In a number of previous postings, I’ve talked about how the music monetization model has moved from recording sales to live performances – as a direct result of the rise of free online music (legal and illegal). But, as the Wall Street Journal reports, there may be a problem with this new model:
With the continued evaporation of recorded music sales, acts at all levels of the talent pool must lean heavily on their live-performance earnings. That’s forcing artists to tour more, and to keep their ticket prices high, despite the weak economy. This has created a glut of seats.
. . .
Live Nation Entertainment, which after a recent merger with Ticketmaster is now the most powerful live-music company in the industry, says bad news from a handful of tours doesn’t signal a crisis. “Cancellations are part of the business, and in fact the number this year is in line with past years,” says Jason Garner, chief executive of the company’s concerts division.
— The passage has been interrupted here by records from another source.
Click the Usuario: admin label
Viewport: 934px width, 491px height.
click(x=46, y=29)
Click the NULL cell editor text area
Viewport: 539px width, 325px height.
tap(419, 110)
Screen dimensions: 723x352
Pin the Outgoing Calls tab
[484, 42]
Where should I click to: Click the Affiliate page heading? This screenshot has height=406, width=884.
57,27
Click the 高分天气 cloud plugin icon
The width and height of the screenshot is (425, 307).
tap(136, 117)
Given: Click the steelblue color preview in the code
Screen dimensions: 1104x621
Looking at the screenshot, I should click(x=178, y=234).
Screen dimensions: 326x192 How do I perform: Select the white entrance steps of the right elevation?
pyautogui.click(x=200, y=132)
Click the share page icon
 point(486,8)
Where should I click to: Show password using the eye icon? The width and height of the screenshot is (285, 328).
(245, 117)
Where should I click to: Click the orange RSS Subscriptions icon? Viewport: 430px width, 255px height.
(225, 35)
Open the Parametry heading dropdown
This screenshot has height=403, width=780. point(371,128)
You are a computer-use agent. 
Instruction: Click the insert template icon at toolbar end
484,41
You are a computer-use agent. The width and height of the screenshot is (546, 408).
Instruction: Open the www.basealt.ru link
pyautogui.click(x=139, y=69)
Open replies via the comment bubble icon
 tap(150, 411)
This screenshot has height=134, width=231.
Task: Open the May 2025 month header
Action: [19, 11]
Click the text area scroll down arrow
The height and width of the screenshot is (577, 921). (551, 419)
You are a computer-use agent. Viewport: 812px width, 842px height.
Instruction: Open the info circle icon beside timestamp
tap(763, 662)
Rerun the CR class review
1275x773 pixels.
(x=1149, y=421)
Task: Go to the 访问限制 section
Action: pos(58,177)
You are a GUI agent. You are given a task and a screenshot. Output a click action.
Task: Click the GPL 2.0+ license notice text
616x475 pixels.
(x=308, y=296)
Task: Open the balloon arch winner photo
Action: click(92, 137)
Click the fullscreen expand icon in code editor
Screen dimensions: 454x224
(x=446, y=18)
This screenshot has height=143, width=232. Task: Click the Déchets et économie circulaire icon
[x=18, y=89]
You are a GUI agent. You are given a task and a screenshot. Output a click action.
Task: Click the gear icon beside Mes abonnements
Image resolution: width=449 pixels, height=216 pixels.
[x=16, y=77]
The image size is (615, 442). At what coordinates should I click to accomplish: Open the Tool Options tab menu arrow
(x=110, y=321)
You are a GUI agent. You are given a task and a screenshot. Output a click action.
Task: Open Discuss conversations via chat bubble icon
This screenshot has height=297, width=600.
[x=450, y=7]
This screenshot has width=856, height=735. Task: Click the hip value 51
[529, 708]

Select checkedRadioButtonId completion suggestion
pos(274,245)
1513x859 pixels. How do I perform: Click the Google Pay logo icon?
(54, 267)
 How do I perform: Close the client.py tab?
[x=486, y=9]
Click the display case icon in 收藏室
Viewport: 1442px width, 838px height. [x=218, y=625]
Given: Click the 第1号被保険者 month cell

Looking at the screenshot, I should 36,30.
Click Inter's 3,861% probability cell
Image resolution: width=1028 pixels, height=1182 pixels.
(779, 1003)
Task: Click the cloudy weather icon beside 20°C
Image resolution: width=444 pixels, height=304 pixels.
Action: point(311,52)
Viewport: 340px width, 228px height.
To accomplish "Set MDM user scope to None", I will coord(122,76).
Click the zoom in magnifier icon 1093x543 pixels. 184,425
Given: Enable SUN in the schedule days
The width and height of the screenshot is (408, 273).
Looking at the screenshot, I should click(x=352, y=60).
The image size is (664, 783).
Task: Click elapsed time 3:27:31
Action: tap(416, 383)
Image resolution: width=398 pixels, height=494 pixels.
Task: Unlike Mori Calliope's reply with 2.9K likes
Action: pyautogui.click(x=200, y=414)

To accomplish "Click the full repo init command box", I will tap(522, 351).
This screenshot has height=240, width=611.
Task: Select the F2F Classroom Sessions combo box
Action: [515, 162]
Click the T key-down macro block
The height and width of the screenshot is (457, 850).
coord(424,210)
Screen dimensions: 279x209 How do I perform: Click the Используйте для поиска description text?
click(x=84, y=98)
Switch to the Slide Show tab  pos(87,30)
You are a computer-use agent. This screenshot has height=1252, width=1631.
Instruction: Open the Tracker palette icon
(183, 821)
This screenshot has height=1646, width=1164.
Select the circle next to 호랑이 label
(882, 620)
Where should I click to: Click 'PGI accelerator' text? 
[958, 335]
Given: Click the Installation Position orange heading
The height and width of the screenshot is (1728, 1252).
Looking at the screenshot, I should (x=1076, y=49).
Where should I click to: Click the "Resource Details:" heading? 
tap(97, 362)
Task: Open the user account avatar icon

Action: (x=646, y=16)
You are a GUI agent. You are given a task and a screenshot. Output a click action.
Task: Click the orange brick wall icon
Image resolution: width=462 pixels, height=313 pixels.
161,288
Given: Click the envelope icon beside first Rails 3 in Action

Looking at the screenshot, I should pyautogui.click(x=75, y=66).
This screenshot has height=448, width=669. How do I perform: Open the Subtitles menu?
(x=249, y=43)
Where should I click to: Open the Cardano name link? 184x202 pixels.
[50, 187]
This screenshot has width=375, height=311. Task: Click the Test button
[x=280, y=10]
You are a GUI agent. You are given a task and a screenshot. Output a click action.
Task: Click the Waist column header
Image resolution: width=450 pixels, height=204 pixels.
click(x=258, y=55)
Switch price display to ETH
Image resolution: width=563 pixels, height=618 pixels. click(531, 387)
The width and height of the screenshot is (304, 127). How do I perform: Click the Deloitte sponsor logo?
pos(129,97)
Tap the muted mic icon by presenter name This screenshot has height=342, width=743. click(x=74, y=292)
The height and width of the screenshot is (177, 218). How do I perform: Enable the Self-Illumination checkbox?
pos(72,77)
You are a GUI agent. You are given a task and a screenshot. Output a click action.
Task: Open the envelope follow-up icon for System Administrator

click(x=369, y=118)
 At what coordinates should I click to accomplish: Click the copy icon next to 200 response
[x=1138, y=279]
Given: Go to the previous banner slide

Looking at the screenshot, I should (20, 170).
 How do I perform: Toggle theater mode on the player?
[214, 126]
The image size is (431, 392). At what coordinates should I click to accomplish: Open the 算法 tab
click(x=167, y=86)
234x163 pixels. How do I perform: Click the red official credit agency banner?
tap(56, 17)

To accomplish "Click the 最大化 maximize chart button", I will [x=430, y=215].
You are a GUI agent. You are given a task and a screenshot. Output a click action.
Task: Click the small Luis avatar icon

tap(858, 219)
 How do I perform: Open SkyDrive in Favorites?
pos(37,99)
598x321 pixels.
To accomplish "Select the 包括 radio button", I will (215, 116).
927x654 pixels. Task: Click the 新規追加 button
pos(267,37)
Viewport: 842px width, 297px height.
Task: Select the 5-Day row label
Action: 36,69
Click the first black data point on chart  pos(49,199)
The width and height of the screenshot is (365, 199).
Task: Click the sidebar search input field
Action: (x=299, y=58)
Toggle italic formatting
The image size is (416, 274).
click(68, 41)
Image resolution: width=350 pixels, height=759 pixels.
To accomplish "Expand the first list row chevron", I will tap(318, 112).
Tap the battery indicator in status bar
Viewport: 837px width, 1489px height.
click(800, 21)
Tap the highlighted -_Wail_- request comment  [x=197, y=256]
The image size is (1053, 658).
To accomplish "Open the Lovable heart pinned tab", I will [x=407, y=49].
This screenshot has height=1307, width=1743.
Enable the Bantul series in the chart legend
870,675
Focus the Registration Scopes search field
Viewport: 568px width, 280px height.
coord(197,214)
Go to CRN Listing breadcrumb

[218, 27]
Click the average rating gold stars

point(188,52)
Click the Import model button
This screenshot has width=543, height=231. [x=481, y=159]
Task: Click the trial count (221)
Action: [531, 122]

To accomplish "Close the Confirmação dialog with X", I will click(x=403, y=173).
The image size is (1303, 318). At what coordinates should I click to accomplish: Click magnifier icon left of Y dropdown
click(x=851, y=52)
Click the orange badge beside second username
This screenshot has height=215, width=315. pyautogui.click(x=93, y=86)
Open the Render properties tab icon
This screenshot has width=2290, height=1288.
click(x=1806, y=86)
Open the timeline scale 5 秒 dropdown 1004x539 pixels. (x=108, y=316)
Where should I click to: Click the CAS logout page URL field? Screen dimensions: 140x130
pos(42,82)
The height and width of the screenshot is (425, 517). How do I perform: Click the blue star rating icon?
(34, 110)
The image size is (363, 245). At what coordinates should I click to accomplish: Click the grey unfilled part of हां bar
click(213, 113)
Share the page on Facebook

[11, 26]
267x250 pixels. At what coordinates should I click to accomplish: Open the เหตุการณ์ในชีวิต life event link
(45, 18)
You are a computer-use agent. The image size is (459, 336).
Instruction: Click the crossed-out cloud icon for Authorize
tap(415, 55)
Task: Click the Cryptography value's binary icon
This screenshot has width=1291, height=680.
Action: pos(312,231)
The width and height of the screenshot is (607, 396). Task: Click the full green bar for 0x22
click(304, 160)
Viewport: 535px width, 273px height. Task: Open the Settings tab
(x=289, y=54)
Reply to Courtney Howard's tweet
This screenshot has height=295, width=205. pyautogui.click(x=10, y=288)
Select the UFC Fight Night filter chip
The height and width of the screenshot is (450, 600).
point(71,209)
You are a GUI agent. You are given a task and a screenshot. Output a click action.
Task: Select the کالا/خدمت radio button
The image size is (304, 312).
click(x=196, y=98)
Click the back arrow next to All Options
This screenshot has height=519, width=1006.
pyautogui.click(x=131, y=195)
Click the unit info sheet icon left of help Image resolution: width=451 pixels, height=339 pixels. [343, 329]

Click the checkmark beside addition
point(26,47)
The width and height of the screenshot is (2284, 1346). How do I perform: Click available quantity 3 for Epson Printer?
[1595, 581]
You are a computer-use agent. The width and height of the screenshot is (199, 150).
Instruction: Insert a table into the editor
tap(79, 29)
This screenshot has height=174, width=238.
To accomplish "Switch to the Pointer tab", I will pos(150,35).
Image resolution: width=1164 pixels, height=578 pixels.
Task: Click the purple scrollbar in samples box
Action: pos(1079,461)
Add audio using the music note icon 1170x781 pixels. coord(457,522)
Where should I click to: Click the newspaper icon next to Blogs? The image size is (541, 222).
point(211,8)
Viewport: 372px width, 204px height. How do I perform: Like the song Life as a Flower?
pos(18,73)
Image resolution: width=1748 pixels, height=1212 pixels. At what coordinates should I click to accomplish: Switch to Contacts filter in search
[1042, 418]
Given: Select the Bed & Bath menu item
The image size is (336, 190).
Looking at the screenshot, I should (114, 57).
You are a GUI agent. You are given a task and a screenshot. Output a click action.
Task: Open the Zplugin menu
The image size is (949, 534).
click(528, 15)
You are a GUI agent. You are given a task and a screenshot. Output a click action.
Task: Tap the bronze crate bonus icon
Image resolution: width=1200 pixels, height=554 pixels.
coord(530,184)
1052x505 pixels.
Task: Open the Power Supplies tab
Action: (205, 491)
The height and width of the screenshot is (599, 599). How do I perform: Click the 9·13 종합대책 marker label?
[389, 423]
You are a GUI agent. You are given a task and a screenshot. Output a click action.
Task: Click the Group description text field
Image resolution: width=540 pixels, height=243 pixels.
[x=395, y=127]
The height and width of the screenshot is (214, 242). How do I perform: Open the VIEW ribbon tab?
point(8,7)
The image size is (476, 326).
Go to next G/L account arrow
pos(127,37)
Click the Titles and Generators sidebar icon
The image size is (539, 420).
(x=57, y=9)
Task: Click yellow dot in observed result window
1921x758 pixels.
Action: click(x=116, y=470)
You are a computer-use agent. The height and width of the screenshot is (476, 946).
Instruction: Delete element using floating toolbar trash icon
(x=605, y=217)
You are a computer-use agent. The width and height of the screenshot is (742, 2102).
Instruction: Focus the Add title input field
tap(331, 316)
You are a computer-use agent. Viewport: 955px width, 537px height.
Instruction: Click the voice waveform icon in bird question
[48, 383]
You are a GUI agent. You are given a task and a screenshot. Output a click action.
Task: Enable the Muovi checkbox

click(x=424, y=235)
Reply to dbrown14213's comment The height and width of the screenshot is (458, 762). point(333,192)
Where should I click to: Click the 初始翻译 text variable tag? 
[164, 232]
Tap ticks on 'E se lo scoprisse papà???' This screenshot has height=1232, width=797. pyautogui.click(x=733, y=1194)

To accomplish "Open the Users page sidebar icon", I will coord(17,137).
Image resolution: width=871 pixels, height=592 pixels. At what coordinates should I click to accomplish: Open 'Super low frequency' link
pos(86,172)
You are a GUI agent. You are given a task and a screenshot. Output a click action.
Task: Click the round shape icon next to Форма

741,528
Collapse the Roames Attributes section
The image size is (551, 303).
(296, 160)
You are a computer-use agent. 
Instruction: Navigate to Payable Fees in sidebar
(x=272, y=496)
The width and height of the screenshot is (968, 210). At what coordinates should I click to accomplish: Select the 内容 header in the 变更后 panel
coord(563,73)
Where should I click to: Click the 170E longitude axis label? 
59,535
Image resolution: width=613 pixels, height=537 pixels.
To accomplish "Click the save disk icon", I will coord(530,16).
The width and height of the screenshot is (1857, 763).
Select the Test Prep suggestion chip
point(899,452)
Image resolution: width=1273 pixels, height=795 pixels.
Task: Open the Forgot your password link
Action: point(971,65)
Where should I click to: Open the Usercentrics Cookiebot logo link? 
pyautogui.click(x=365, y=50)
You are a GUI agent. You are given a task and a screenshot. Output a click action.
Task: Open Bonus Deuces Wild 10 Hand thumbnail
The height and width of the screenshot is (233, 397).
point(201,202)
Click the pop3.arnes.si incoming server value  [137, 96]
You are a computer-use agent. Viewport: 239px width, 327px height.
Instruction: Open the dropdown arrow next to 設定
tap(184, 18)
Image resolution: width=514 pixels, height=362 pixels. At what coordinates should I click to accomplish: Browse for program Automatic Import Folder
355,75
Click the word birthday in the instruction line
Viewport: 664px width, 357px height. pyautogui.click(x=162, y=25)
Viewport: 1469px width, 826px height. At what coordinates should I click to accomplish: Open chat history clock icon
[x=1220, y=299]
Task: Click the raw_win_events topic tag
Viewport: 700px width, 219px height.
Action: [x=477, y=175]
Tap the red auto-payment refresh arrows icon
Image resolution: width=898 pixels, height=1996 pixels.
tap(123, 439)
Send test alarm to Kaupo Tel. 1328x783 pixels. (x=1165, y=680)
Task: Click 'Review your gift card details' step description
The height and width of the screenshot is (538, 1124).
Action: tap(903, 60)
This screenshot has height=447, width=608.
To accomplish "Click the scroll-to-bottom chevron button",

Still, he says failed tours and slower ticket sales should serve as a collective wake-up call: “When 40% of tickets across the industry are going unsold, you have to have an honest talk about ticket prices.”
All of this doesn’t quite add up to the Journal’s tag line for the story – “Why the Eagles, Rihanna and the Jonas Brothers Have Canceled Concert Dates This Summer.” In fact, the story goes on to say, “This summer, everyone seems to be on the road.”
Still, the point is interesting. As live performances become more the norm, consumers can become more selective and prices drop. That’s the way the market works. Seems to me that this is evidence that the shift in the model is being successful – not the other way around.